Pakistani citizens who help undocumented migrants obtain false identities or employment will face legal action, Bugti warned.
“Post-November will be very chaotic and there will be chaos in the Afghan refugee camps,” said Abbas, the advocate.
FEAR AND DESPERATION
The U.N. refugee agency UNHCR and the International Organization for Migration (IOM) said Pakistan’s plans create “serious protection risks” for women and girls forced to leave. Restrictions in Afghanistan, especially on female NGO workers, have led to shrinking employment opportunities for women there.
While Pakistan says it will not target Afghans with legal status, many with proper documents also find themselves being targeted, according to migrant advocates.
UNHCR data shows that 14,700 documented Afghans left Pakistan as of Oct. 18 2023, more than double the 6,039 in all of last year.
The agency said in a statement that 78 percent of recent returning Afghans it spoke to cited fear of arrest in Pakistan as reason for their departure.
There are more than 2.2 million Afghan migrants in Pakistan with some form of documentation recognized by the government that conveys temporary residence rights.
Roughly 1.4 million of them hold Proof of Registration (PoR) cards that expired on June 30, leaving them vulnerable. Islamabad says it will not take action against people with invalid cards, but Abbas told Reuters that police harassment has ramped up since the expulsion threat.
More than a dozen migrants that Reuters spoke to corroborated the claim, which was also repeated by Taliban diplomats in Pakistan.
Karachi East Police Superintendent Uzair Ahmed told Reuters that while there might be “one or two” instances of harassment, it was non-systemic and offenders would be investigated.
Many Afghans with legal status told Reuters they feel compelled to leave out of fear of being separated from family members without documentation.
Hajira, a 42-year-old widow in Sohrab Goth, told Reuters she has the right to remain in Pakistan, as do two of her four sons. The other two don’t.
Fearing separation from her children, she plans on leaving with her sons and their families before the deadline expires.
Majida, a 31-year-old who was born in Pakistan, lives with her husband and their six children in an apartment complex in Sohrab Goth, a squalid suburb whose narrow streets are filled with heaps of garbage.
She said her family has PoR cards but has still been subject to harassment: a brother-in-law and nephew were detained by local authorities for several hours before being released. Reuters could not independently verify her account.
When Majida fell ill earlier in October, her husband refused to help her pick up medication at a nearby pharmacy out of fear of detention.
“We don’t have a home or work (in Afghanistan),” she said. “Obviously, we think of Pakistan as our home, we’ve been living here for so long.”
PRESSURE IN AFGHANISTAN
Back in Afghanistan, the influx of returning migrants and refugees has exerted pressure on already limited resources that are stretched by international sanctions on the banking sector and cuts in foreign aid after the Taliban takeover.
The Afghan Ministry of Refugees says it intends to register returnees and then house them in temporary camps.
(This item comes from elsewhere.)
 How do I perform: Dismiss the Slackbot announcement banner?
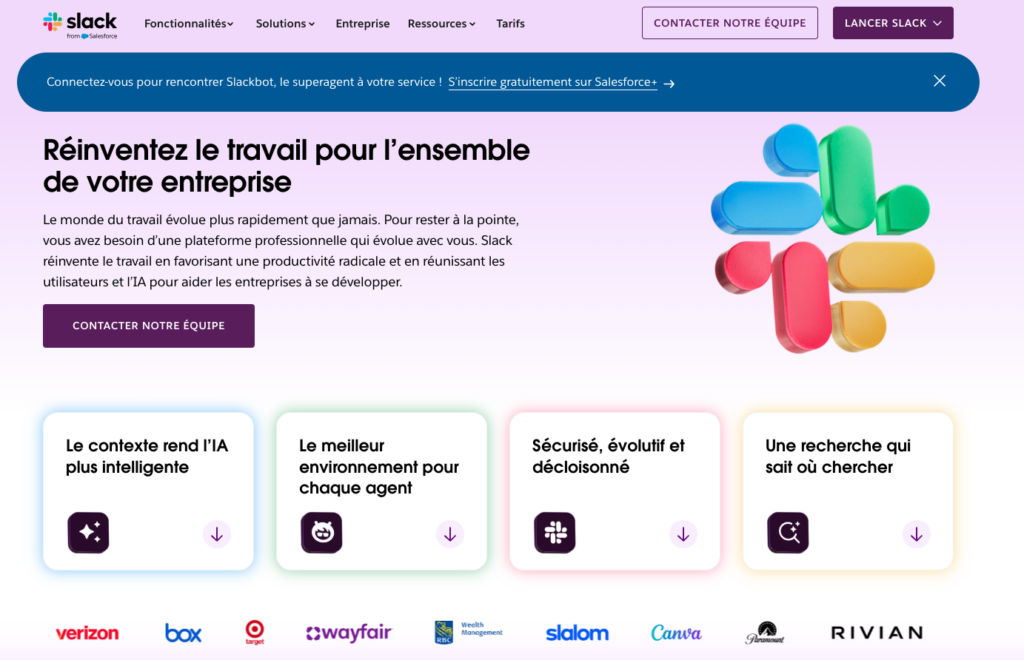[939, 81]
The Taliban administration said it will try to find returnees jobs.
The unemployment rate more than doubled from the period immediately before the Taliban takeover to June 2023, according to the World Bank. U.N. agencies say around two-thirds of the population is in need of humanitarian aid.
“We had our own barbecue shop and meat shop here. We had … everything. We were guests here,” said 18-year-old Muhammad just before he boarded Azizullah’s bus back to Afghanistan.
“You should think of it this way: that the country is kicking out its guests.”